CONDITIONING AND SAMPLING — Conditioning of seed for certification may be done only in facilities approved for this purpose by the CCIA. It is the responsibility of the applicant to determine if the plant is eligible before delivering seed for conditioning. Conditioning, sampling, reconditioning, and
blending will be conducted under the supervision of the County Agricultural Commissioner. Conditioning equipment must be free from contaminating seed to the satisfaction of the supervising inspector.

SEED INSPECTION — All seed must be sampled and tested after conditioning and the seed lot must meet or exceed seed certification standards for that crop. A seed lab using the Association of Official Seed Analysts (AOSA) “Rules for Testing Seeds” must test the sample. A Registered Seed Technologist must sign each lab analysis. In addition to AOSA rules, specific seed testing may be required to meet CCIA seed certification standards. Applicants must also submit THC test results of the seed crop to CCIA before the Seed Inspection Report is issued.

The conditioner is required to submit a 450 gram sample to the laboratory for analysis. (Submitted Sample Sizes for Certification). In some instances, varietal identity cannot be determined by visual seed inspections. Seed must be well screened and graded, bright in color, of good appearance and meet the following standards:

Pure seed 98.00% (Minimum)
Inert Matter* 2.00% (Maximum)
Other Crop Seed
– Foundation 0.10% (Maximum)
– Registered 0.03% (Maximum)
– Certified 0.08% (Maximum)
Other Varieties
– Foundation 0.005% (Maximum)
– Registered 0.01% (Maximum)
– Certified 0.05% (Maximum)
Other Kinds**
– Foundation 0.01% (Maximum)
– Registered 0.03% (Maximum)
– Certified 0.07% (Maximum)
Weed Seed 0.10% (Maximum)
Germination 80.00% (Minimum)

*Inert matter shall not include more than 0.5 per cent of material other than seed fragments of the variety under consideration.

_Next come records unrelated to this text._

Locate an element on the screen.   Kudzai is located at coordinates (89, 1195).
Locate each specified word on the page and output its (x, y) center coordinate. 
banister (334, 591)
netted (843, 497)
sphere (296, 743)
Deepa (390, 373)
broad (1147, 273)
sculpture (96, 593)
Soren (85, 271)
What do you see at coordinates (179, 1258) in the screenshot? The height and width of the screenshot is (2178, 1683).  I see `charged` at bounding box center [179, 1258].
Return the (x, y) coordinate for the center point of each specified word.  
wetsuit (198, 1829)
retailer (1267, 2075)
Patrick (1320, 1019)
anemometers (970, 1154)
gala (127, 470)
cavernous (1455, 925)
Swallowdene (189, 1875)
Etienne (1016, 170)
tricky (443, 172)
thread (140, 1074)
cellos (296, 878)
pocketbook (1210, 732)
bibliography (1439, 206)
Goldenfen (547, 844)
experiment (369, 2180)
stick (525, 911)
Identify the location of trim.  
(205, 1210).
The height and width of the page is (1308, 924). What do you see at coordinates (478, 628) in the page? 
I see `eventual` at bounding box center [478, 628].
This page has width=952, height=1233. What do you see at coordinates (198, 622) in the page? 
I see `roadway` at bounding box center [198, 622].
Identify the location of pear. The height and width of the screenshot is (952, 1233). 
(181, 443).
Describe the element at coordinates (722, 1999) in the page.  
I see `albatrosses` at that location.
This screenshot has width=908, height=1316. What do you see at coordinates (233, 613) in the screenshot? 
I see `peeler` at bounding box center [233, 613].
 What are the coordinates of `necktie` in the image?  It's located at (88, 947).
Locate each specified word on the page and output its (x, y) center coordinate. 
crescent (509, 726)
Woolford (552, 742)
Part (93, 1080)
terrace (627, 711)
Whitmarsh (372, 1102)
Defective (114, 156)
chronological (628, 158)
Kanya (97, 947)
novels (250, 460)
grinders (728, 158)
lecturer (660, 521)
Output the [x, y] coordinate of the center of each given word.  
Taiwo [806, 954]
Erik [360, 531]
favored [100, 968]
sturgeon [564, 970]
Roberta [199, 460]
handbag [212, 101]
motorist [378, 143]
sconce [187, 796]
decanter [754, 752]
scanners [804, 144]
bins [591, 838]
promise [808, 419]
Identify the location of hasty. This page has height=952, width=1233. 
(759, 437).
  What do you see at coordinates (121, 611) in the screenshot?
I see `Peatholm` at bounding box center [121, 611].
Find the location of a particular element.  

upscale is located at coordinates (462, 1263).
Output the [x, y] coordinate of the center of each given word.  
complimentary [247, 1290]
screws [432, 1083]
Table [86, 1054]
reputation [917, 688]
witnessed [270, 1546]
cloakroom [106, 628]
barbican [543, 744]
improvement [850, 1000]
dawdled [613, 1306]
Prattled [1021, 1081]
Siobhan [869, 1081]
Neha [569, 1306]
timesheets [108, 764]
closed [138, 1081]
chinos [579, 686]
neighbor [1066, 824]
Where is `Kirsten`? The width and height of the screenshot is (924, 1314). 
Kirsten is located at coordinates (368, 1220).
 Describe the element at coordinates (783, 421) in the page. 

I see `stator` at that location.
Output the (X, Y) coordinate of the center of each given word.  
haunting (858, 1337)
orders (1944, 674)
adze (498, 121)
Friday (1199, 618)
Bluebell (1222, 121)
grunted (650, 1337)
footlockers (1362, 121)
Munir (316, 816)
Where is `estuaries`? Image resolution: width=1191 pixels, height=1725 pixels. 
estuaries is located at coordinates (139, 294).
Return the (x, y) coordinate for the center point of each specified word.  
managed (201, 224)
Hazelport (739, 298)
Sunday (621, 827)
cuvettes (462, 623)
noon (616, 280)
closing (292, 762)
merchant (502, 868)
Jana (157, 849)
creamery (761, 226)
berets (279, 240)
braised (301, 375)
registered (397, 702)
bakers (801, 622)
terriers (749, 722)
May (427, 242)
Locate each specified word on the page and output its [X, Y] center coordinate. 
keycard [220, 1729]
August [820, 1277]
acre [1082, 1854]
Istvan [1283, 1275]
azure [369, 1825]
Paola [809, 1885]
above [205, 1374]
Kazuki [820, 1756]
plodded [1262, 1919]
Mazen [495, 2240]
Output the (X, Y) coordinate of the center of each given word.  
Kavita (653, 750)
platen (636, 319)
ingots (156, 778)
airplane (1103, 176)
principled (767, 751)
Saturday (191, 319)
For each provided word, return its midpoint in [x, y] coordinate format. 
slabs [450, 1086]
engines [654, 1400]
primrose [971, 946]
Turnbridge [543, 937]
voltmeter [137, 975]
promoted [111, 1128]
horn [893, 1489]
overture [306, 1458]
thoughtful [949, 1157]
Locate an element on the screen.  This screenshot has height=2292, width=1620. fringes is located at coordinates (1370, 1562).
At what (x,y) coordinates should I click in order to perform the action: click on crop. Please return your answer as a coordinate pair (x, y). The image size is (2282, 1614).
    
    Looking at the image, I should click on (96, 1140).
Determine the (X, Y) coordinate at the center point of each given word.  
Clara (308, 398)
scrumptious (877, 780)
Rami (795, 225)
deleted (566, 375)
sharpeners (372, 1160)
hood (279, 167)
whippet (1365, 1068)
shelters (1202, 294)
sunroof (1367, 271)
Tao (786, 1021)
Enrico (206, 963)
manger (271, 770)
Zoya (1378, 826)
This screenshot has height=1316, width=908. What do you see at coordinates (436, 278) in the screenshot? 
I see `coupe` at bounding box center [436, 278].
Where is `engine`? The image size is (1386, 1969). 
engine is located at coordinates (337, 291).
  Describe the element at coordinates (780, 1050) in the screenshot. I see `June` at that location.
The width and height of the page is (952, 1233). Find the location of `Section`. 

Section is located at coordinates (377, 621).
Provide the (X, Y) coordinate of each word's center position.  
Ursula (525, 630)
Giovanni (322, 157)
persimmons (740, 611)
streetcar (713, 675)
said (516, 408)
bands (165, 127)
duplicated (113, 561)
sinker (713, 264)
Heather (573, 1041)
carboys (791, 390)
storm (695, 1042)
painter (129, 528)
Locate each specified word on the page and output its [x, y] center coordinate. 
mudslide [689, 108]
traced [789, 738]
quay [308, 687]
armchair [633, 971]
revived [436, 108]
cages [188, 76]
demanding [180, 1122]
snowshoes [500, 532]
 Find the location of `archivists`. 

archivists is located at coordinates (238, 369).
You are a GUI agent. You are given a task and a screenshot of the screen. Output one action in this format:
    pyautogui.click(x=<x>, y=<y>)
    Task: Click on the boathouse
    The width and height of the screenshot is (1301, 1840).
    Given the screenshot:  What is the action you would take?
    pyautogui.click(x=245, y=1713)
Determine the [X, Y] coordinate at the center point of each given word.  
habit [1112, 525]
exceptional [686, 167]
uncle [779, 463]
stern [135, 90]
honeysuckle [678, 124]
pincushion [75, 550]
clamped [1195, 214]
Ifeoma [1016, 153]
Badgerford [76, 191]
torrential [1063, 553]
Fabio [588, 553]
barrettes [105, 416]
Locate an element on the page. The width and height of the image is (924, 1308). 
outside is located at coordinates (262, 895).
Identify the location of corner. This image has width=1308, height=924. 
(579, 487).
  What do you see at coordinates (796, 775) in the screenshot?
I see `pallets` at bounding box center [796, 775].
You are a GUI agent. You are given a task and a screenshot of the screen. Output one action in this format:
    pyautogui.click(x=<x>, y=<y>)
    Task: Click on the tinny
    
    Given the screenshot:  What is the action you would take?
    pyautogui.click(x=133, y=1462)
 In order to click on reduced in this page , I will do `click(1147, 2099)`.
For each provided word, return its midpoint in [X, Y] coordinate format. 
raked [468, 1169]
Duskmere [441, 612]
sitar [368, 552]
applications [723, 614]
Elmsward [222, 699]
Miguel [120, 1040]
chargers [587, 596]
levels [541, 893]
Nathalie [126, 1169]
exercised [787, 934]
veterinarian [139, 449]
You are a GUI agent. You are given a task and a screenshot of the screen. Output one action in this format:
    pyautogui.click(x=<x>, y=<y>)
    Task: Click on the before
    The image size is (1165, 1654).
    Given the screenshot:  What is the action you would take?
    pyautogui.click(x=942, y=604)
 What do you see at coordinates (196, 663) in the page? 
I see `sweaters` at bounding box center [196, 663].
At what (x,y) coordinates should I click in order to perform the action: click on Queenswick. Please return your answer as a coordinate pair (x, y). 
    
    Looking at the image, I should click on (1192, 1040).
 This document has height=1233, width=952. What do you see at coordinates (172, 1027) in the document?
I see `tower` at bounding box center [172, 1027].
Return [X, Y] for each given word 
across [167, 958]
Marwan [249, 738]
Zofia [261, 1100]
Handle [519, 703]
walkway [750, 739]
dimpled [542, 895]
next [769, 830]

**Other kinds shall not exceed 2 per lb. (454 grams) for Foundation, 6 for Registered, 10 for Certified.

The CCIA requires Reports of Analysis for initial certification to be dated no more than a maximum of six (6) months prior to the request for seed certification. The ‘Purity Analysis’ and ‘Germination’ must be conducted on the same laboratory seed sample and those results must be presented in a single Report of Analysis.

FINAL CERTIFICATION AND TAGGING — If the seed sample meets all standards a seed inspection report is issued. Before certification is complete, however, each container must have an official tag or label attached. Certified seed may be sold to a grower in bulk without tagging if a properly filled out Bulk Sale Certificate accompanies the shipment. The tags and Bulk Sale Certificates are issued by the California Crop Improvement Association.

Hemp certification will not be available until we receive approval from regulatory agencies.